■ Task objective:
Take the material below and reproduce, word for word, only the lines from the line with "The width and height of the screenshot is (350, 173)." through the line with "Click the copy".

■ Materials provided:
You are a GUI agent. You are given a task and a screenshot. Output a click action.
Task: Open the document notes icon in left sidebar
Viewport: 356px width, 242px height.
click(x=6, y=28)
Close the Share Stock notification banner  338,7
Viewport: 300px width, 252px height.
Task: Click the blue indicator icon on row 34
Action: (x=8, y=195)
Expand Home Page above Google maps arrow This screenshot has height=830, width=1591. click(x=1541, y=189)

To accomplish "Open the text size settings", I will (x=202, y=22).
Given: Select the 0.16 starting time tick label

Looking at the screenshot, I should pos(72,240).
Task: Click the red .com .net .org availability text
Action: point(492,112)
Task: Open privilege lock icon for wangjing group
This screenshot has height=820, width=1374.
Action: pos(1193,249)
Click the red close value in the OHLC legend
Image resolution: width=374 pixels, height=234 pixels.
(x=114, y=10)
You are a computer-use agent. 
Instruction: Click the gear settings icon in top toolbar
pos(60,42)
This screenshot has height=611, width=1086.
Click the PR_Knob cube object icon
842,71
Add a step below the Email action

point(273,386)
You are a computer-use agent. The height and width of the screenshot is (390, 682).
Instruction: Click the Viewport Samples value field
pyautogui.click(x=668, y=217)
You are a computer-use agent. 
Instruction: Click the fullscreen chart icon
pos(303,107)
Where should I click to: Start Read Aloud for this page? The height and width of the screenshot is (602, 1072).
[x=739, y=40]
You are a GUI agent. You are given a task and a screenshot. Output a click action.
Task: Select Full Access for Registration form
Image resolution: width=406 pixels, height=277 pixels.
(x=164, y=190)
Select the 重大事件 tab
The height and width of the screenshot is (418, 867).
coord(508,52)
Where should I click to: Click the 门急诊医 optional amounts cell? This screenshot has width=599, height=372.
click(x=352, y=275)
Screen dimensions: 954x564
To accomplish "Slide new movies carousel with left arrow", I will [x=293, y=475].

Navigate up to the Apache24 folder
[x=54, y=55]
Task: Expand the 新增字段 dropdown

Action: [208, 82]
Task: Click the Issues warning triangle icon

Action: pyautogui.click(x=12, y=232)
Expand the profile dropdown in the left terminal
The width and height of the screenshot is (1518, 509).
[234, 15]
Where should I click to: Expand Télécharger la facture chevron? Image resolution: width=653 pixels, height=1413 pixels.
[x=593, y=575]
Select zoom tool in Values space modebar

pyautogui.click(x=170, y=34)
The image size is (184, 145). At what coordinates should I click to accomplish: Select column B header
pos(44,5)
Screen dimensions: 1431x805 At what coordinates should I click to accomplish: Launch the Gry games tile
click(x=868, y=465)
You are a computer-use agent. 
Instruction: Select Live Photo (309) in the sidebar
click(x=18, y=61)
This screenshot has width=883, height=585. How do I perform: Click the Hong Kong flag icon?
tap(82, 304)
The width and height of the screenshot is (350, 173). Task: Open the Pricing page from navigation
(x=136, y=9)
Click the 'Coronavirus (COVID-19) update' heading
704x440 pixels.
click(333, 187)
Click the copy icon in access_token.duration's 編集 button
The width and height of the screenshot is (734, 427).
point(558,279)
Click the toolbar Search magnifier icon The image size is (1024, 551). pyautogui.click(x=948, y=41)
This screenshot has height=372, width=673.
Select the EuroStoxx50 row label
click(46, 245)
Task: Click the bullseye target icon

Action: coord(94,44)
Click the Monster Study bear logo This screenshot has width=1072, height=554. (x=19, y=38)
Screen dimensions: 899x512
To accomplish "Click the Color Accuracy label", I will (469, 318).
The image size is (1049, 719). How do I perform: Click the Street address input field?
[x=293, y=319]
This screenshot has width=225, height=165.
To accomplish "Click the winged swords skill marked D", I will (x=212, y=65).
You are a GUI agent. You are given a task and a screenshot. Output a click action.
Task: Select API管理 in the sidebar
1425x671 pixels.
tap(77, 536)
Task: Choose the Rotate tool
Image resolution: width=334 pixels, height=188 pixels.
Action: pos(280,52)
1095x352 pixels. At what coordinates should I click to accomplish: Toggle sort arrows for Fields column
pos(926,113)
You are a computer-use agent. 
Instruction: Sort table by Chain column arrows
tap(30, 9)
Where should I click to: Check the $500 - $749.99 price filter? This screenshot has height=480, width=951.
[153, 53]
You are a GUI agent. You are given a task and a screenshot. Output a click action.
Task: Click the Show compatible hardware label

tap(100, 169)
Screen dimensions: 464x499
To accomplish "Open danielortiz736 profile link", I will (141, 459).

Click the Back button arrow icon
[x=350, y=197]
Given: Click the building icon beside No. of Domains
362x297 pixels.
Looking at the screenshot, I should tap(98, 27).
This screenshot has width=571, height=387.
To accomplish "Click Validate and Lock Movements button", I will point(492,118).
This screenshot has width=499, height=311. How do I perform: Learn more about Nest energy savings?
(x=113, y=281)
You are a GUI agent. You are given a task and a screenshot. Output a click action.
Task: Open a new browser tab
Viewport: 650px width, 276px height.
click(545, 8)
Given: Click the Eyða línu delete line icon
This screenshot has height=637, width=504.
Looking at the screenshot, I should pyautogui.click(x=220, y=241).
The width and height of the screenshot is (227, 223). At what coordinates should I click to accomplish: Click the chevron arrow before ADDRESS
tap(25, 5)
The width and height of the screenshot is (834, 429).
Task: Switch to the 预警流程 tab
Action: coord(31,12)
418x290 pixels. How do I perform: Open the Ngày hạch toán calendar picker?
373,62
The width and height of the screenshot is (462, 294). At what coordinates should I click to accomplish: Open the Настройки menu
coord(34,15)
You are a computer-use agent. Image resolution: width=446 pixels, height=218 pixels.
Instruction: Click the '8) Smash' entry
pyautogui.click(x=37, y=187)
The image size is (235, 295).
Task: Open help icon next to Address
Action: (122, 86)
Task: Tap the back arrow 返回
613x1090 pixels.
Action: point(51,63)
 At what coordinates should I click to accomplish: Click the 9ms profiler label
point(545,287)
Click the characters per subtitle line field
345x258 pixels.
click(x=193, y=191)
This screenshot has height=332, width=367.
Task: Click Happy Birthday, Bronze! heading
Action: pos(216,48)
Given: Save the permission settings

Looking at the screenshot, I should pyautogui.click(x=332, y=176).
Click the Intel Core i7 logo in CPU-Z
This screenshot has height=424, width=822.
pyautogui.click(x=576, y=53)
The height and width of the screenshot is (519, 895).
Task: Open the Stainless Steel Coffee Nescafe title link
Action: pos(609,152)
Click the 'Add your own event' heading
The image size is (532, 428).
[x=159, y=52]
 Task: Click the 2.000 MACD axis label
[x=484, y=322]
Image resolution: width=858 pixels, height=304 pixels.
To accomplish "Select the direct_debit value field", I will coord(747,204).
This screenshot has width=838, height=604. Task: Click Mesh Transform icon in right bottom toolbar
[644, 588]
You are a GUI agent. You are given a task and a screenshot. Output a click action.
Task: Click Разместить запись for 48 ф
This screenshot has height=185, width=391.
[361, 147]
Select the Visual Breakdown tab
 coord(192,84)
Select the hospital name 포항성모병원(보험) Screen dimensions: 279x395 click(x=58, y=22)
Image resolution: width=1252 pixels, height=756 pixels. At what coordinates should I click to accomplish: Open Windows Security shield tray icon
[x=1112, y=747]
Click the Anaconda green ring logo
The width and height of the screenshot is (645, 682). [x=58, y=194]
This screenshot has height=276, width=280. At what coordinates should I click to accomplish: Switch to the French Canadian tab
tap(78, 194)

■ Solution below:
The width and height of the screenshot is (350, 173). Task: Open the Pricing page from navigation
(x=136, y=9)
Click the 'Coronavirus (COVID-19) update' heading
704x440 pixels.
click(333, 187)
Click the copy icon in access_token.duration's 編集 button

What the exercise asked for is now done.